The government proposes to scale down the size of the Initial Public Offering (IPO) of Life Insurance Corporation of India (LIC) by 1.5 percentage point or around 9.4 crore shares. The issue is expected to hit the market early next month.

Sources told BusinessLine that the board of the insurance behemoth met on Saturday and approved the issue size at 3.5 per cent. In terms of absolute numbers, it comes to around 22.14 crore shares. Earlier, in the Draft Red Herring Prospectus (DRHP), filed with SEBI on February 13, the government had proposed offering 31.62 crore shares which was around 5 per cent of total number of equity shares.

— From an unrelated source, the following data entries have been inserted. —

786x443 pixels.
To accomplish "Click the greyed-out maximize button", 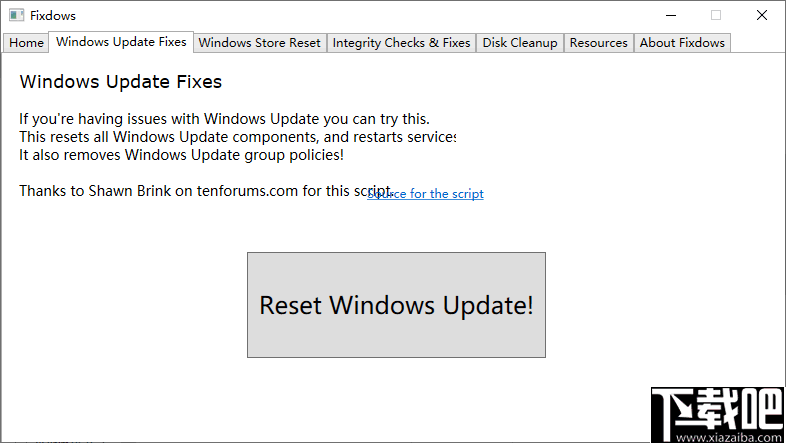I will click(x=716, y=15).
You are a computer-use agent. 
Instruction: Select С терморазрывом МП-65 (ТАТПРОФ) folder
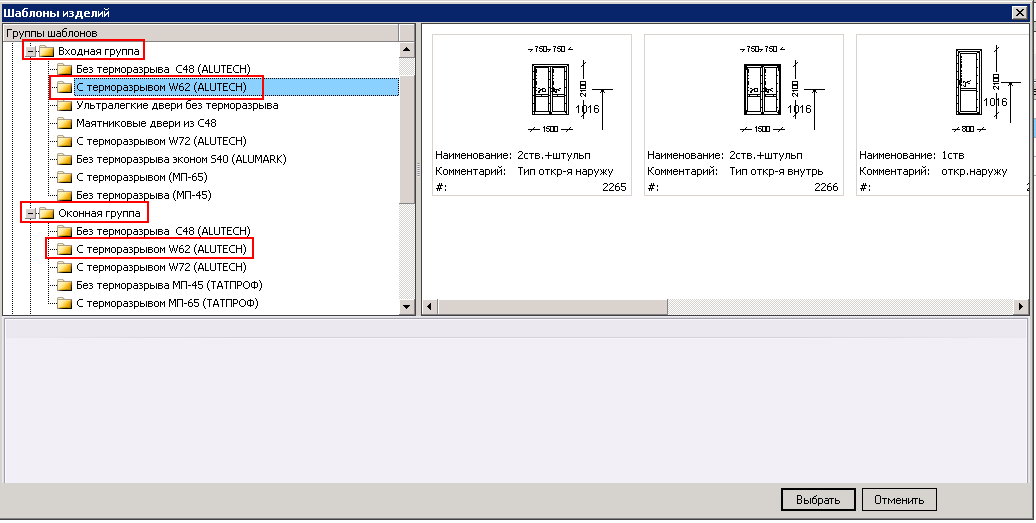(167, 303)
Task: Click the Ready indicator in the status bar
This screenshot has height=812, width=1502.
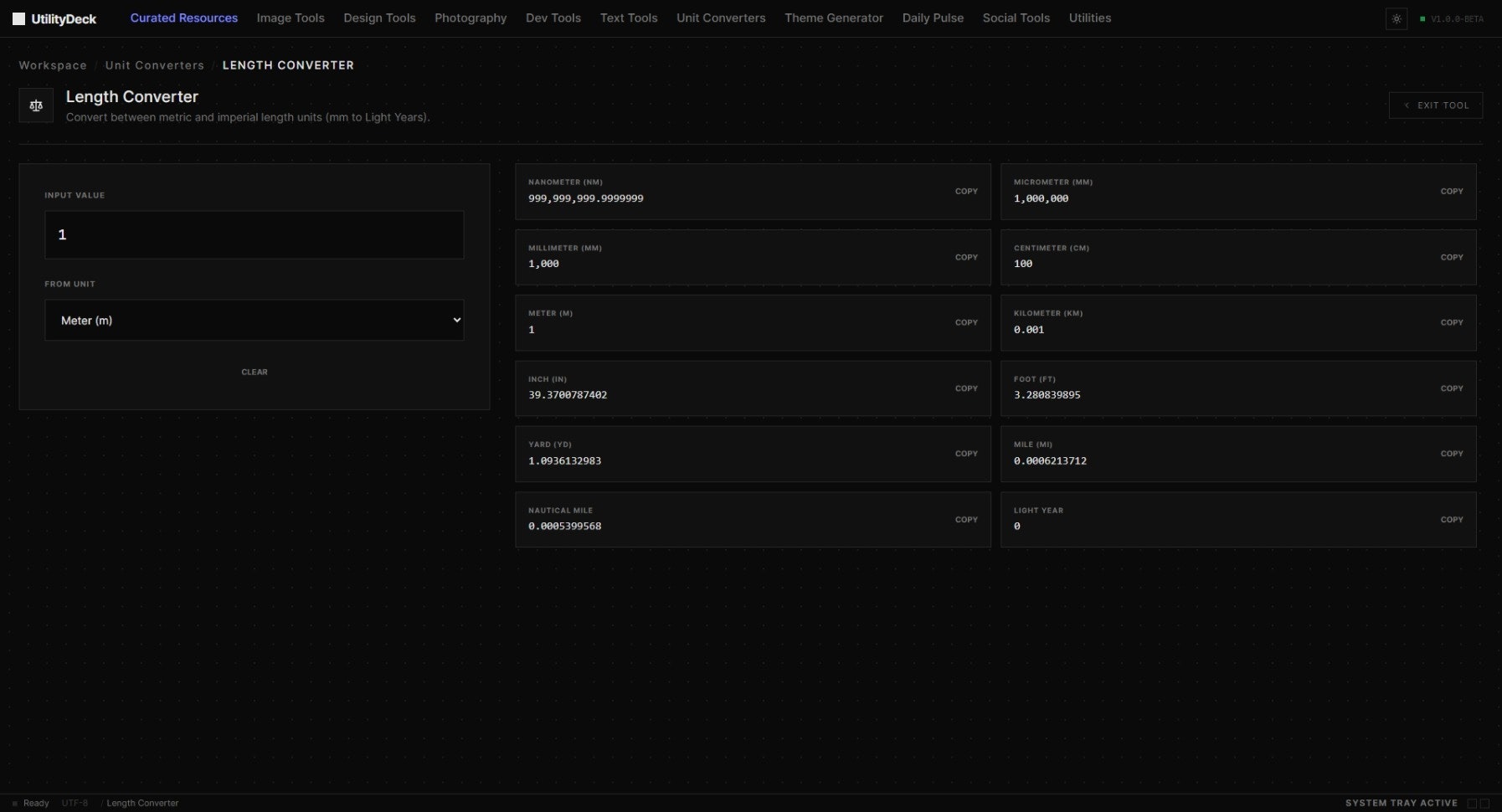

“Revised size is subject to regulatory approvals,” a highly-placed source said while adding that the IPO is likely to hit the market in the first week of May.  “Reservations, discounts, issue dates and issue price will be known by Wednesday morning,” the source said.

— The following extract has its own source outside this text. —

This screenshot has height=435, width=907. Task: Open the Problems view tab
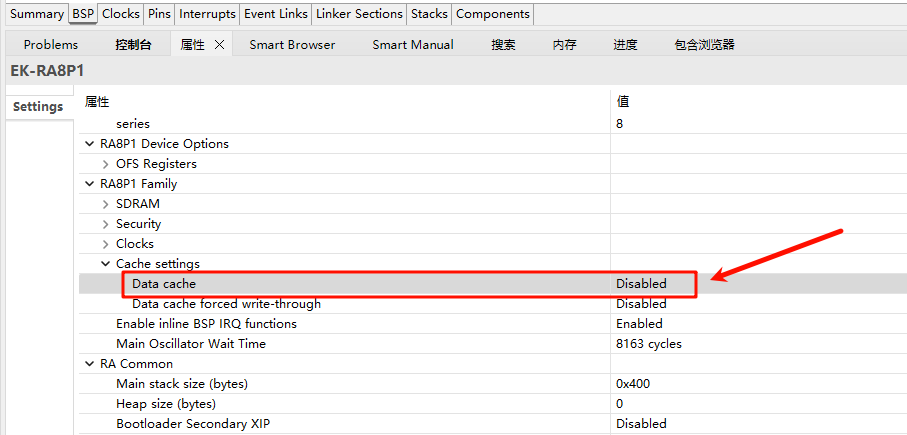51,44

LIC’s embedded value, which is a measure of the consolidated shareholders’ value in an insurance company, was pegged at about ₹5.4-lakh crore as of September 30, 2021, by international actuarial firm Milliman Advisors.

Pain points

It has already been estimated that the Ukraine-Russia conflict, withdrawal by Foreign Portfolio Investors (FPI) from emerging economies like India and rising inflation along with interest rates globally, are some of the important factors weighing on the decision-making process of LIC IPO. “It is a tough call to decide whether to go ahead with the retail and domestic investor demand or to wait for geopolitical tension to ease and FIIs to return to market but now we are going ahead,” the official source said.

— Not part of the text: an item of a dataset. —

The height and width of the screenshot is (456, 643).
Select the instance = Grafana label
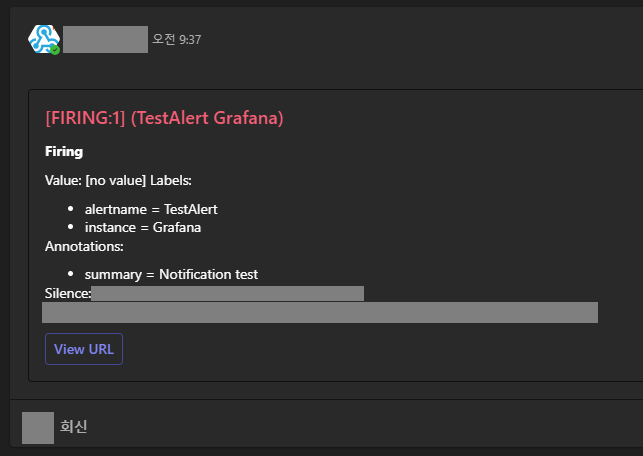click(x=143, y=227)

The DRHP has already mentioned that the employee reservation portion will not exceed 5 per cent of post-Offer Equity Share capital. Also, the policyholder reservation portion will not exceed 10 per cent of the offer size.

On Friday, BusinessLine had reported, quoting government officials, that the objective of the LIC IPO is to get the life insurance behemoth listed on the bourses rather than mobilising money. Earlier, the government planned to bring the issue before the end of March. However, the Russia-Ukraine conflict derailed the plan. Now, the government has time till May 12 to launch the IPO without filing fresh papers with markets regulator SEBI. For this, it needs to file the red herring prospectus with the regulator by next week.

LIC IPO is expected to contribute a major chunk to the budgeted disinvestment proceeds in the current fiscal year. The government has pegged disinvestment receipts at ₹65,000 crore for 2022-23 — up from ₹13,531 crore last fiscal year.